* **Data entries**
***
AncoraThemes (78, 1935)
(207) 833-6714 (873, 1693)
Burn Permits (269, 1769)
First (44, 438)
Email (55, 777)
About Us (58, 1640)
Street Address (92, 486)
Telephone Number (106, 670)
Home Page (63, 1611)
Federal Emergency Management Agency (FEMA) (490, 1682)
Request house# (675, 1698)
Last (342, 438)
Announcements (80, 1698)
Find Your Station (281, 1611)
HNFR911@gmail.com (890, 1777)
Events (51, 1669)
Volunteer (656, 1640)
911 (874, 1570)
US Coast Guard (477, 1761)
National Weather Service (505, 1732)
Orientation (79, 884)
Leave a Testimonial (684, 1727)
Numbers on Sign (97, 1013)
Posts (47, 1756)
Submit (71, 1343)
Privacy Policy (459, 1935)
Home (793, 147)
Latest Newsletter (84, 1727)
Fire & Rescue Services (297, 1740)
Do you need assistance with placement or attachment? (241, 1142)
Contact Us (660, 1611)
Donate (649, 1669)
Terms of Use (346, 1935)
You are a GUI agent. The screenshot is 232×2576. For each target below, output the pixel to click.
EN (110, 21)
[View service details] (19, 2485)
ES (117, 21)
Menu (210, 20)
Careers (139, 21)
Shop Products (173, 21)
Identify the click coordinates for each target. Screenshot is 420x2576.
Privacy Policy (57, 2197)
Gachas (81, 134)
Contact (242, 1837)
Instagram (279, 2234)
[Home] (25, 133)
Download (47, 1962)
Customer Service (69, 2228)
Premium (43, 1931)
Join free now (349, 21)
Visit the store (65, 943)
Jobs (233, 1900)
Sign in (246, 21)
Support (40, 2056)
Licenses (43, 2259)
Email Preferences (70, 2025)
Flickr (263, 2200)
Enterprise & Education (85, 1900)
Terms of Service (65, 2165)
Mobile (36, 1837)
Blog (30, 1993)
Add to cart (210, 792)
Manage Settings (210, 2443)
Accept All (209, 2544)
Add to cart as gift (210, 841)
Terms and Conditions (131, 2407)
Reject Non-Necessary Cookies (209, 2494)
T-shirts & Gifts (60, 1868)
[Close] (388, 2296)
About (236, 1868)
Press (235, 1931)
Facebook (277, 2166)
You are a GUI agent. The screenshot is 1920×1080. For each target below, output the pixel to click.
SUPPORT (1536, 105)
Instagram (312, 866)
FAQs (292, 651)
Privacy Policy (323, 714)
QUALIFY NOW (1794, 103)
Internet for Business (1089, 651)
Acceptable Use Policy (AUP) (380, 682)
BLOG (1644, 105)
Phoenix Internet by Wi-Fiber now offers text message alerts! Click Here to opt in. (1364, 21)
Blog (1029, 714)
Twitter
***
* **WHAT IS BEING ASKED**
Could you transcribe all of the entries exactly, leaving nothing out?

* **COMPLETED TASK**
AncoraThemes (78, 1935)
(207) 833-6714 (873, 1693)
Burn Permits (269, 1769)
First (44, 438)
Email (55, 777)
About Us (58, 1640)
Street Address (92, 486)
Telephone Number (106, 670)
Home Page (63, 1611)
Federal Emergency Management Agency (FEMA) (490, 1682)
Request house# (675, 1698)
Last (342, 438)
Announcements (80, 1698)
Find Your Station (281, 1611)
HNFR911@gmail.com (890, 1777)
Events (51, 1669)
Volunteer (656, 1640)
911 (874, 1570)
US Coast Guard (477, 1761)
National Weather Service (505, 1732)
Orientation (79, 884)
Leave a Testimonial (684, 1727)
Numbers on Sign (97, 1013)
Posts (47, 1756)
Submit (71, 1343)
Privacy Policy (459, 1935)
Home (793, 147)
Latest Newsletter (84, 1727)
Fire & Rescue Services (297, 1740)
Do you need assistance with placement or attachment? (241, 1142)
Contact Us (660, 1611)
Donate (649, 1669)
Terms of Use (346, 1935)
You are a GUI agent. The screenshot is 232×2576. For each target below, output the pixel to click.
EN (110, 21)
[View service details] (19, 2485)
ES (117, 21)
Menu (210, 20)
Careers (139, 21)
Shop Products (173, 21)
Identify the click coordinates for each target. Screenshot is 420x2576.
Privacy Policy (57, 2197)
Gachas (81, 134)
Contact (242, 1837)
Instagram (279, 2234)
[Home] (25, 133)
Download (47, 1962)
Customer Service (69, 2228)
Premium (43, 1931)
Join free now (349, 21)
Visit the store (65, 943)
Jobs (233, 1900)
Sign in (246, 21)
Support (40, 2056)
Licenses (43, 2259)
Email Preferences (70, 2025)
Flickr (263, 2200)
Enterprise & Education (85, 1900)
Terms of Service (65, 2165)
Mobile (36, 1837)
Blog (30, 1993)
Add to cart (210, 792)
Manage Settings (210, 2443)
Accept All (209, 2544)
Add to cart as gift (210, 841)
Terms and Conditions (131, 2407)
Reject Non-Necessary Cookies (209, 2494)
T-shirts & Gifts (60, 1868)
[Close] (388, 2296)
About (236, 1868)
Press (235, 1931)
Facebook (277, 2166)
You are a GUI agent. The screenshot is 1920×1080. For each target below, output the pixel to click.
SUPPORT (1536, 105)
Instagram (312, 866)
FAQs (292, 651)
Privacy Policy (323, 714)
QUALIFY NOW (1794, 103)
Internet for Business (1089, 651)
Acceptable Use Policy (AUP) (380, 682)
BLOG (1644, 105)
Phoenix Internet by Wi-Fiber now offers text message alerts! Click Here to opt in. (1364, 21)
Blog (1029, 714)
Twitter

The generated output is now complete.